Oireachtas Joint and Select Committees
Thursday, 14 December 2017
Joint Oireachtas Committee on Future of Mental Health Care
Mental Health Services: Discussion
10:00 am
Dr. Brendan O'Shea:
Apologies for getting agitated. I shall breathe deeply. It is really important to be clear that the only part of the Irish health system that is uniformly electronically enabled is general practice. In all of the acute hospitals, they are scribbling on paper records, bar the maternity hospital in Cork. Notwithstanding the billions which have been spent in the acute hospitals system, they are not computerised. The other parts of the primary care team which are not GP led are not electronically enabled. We engage with our colleagues in the Office of the Chief Information Officer and understand that they will all have email in the early part of the new year, but it will then be 2018. It is really important to be clear about that. The only part of the health system from which the members as legislators can get reliable big data is from my colleagues and I and our practice nurses. That is the first point.

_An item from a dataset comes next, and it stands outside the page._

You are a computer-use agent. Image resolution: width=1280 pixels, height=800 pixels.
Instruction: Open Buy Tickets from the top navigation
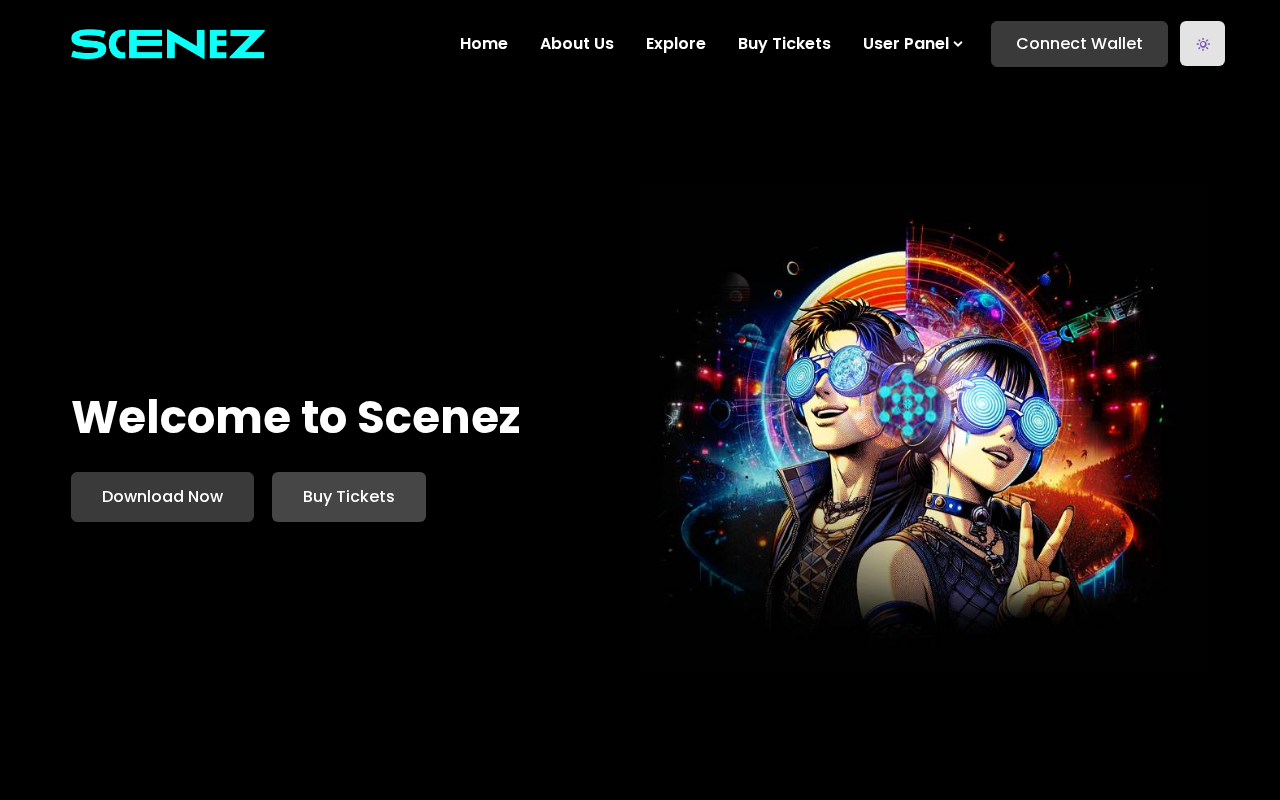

The second point, which I am delighted to make, is that Senator Feighan is right that we need to be positive about the things that are working. The members are getting good health care because we are the affluent. Julian Tudor Hart is a Welsh general practitioner who stated that the people most in need of a service were least likely to get it. In a corollary to his law, he said this impact is most likely to occur in societies where there are untrammelled commercial interests at work. That is Ireland. That is the image of private, for-profit health care and private clinics. The people we feel most agitated and anxious about are the deprived people attending our surgeries. With respect to the wish to have a medical card, the position of the Irish College of General Practitioners is that we regard easy access to primary care and general practice as a really important social benefit. We are in favour of extending free-at-point-of-delivery primary care in principle, but it must happen on a phased basis and in a way that does not break our services. Our services are at breaking point.

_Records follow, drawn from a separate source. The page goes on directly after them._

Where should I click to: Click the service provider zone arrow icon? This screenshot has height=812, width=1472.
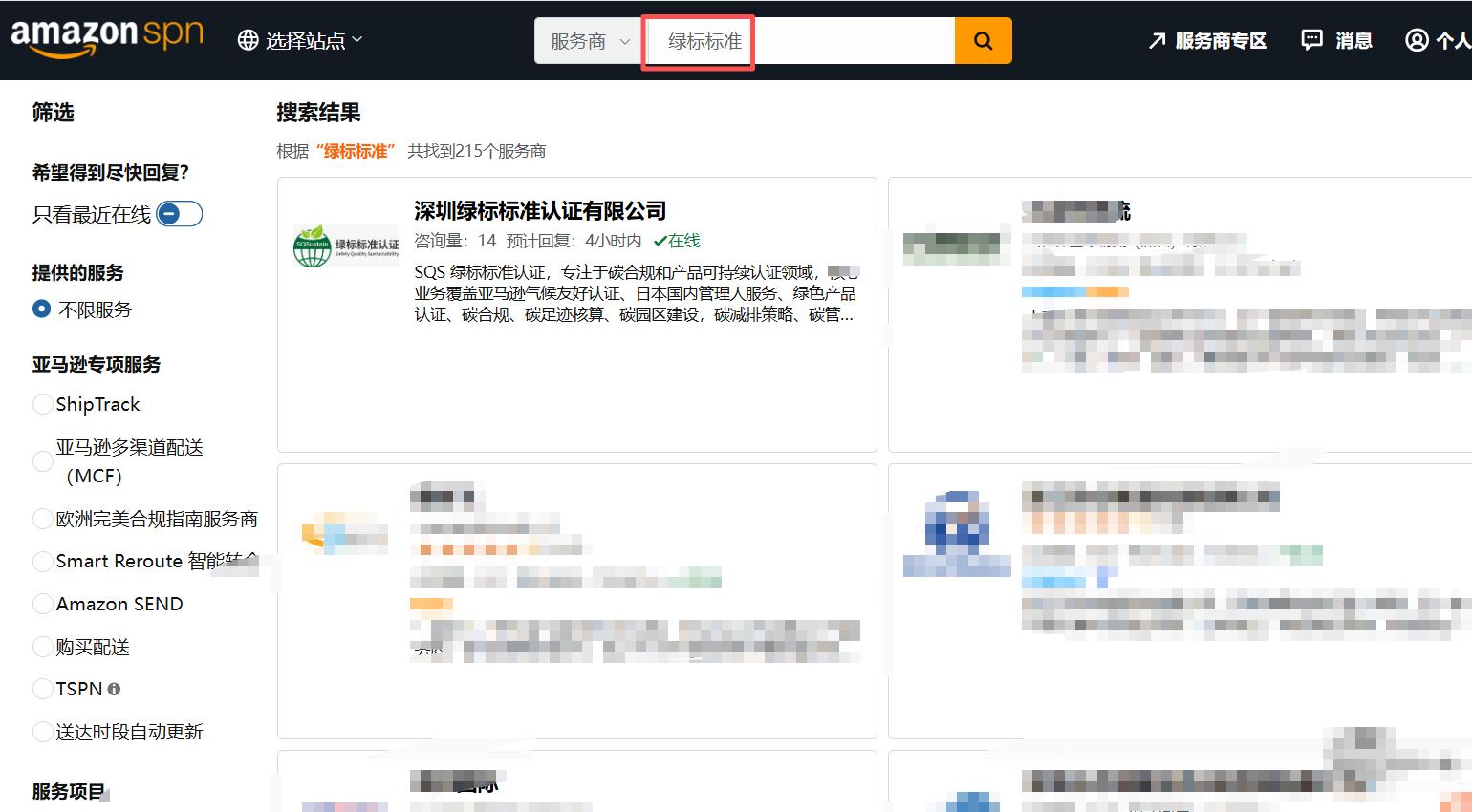tap(1157, 40)
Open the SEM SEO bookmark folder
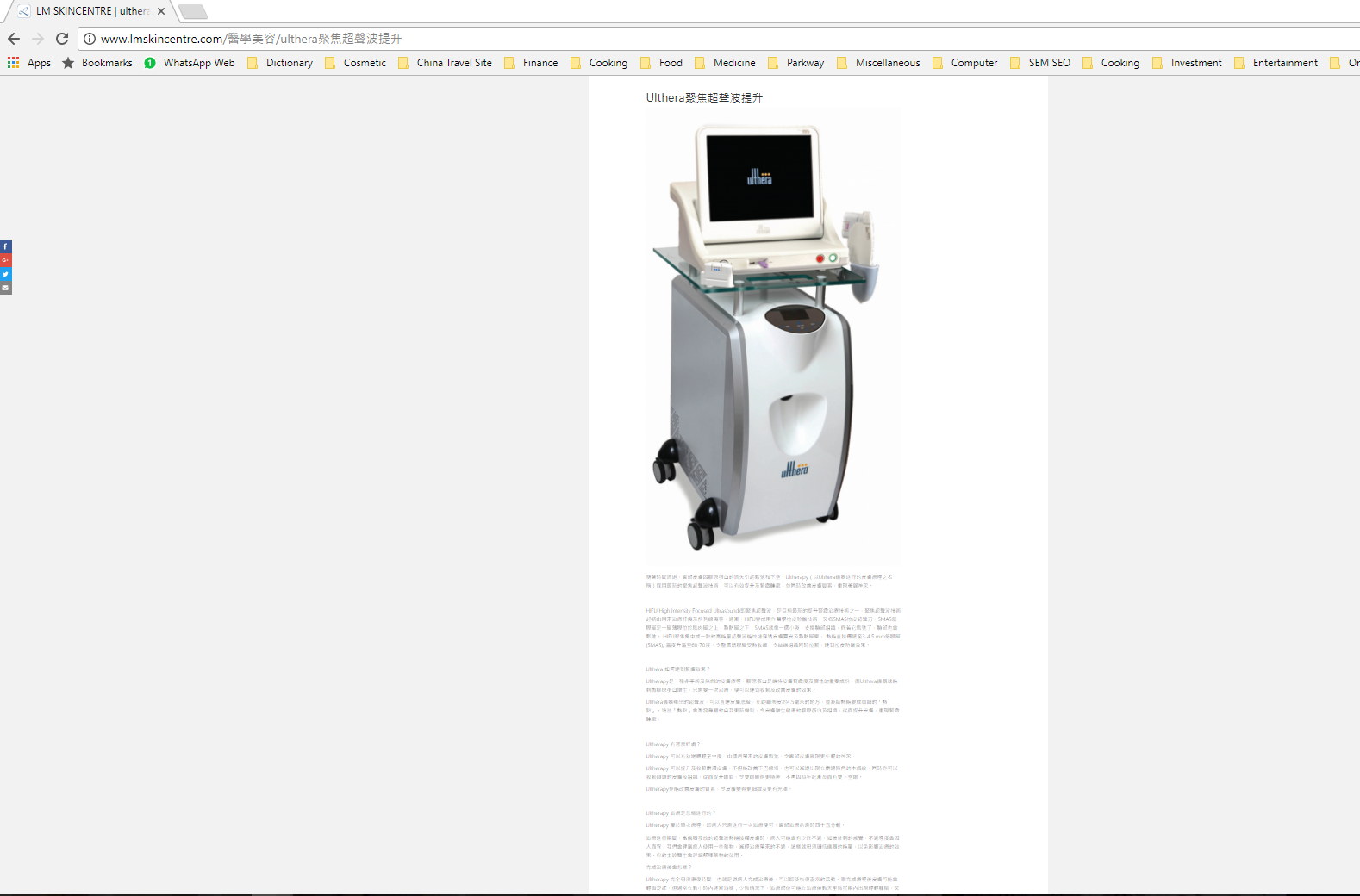Screen dimensions: 1360x896 [x=1040, y=63]
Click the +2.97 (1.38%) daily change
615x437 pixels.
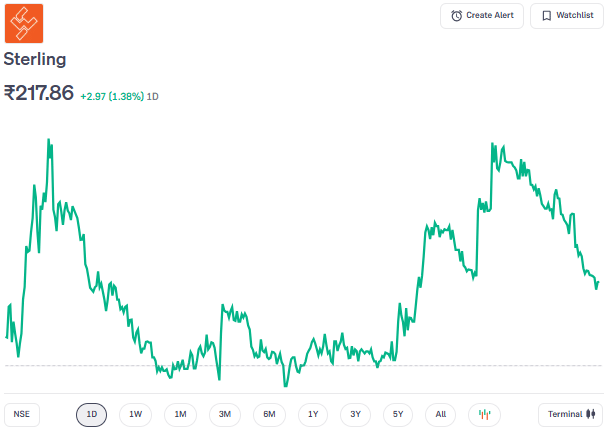[119, 96]
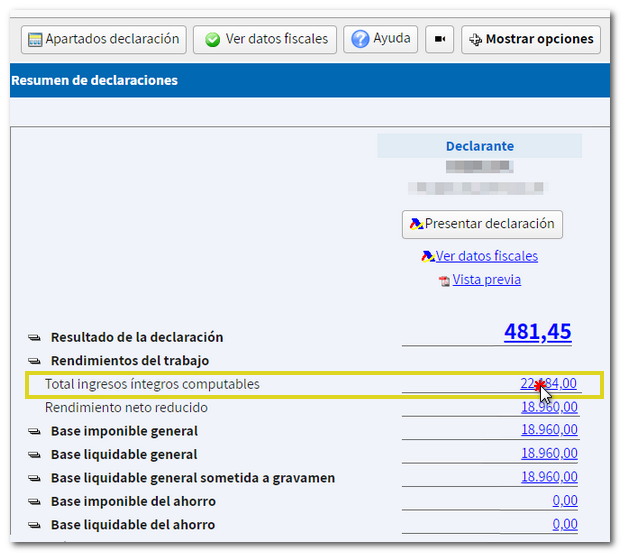Open Ayuda from the toolbar

pyautogui.click(x=381, y=40)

What are the good things we have done? In the Irish College of General Practitioners, we are collaborating as closely as we can with everybody, including the HSE, the Department of Health and the Minister and it is difficult. Senator Murnane O'Connor asked about the contract and our engagement with the Minister. There have been a lot of promises and there is an absolute wagon-load of policy but getting the deals done is incredibly slow and people are dying because of it. To go back to the positives, we understand within the college that large numbers of our very young and bright medical undergraduates are interested in going into general practice. We have had an increase of 58% in the number of young doctors applying for our national GP training scheme and have increased the number of places to over 200 this year. In Ulster, however, they have 110 places for a population of 1.1 million, which they think is not enough. I hope I have touched on some of the questions.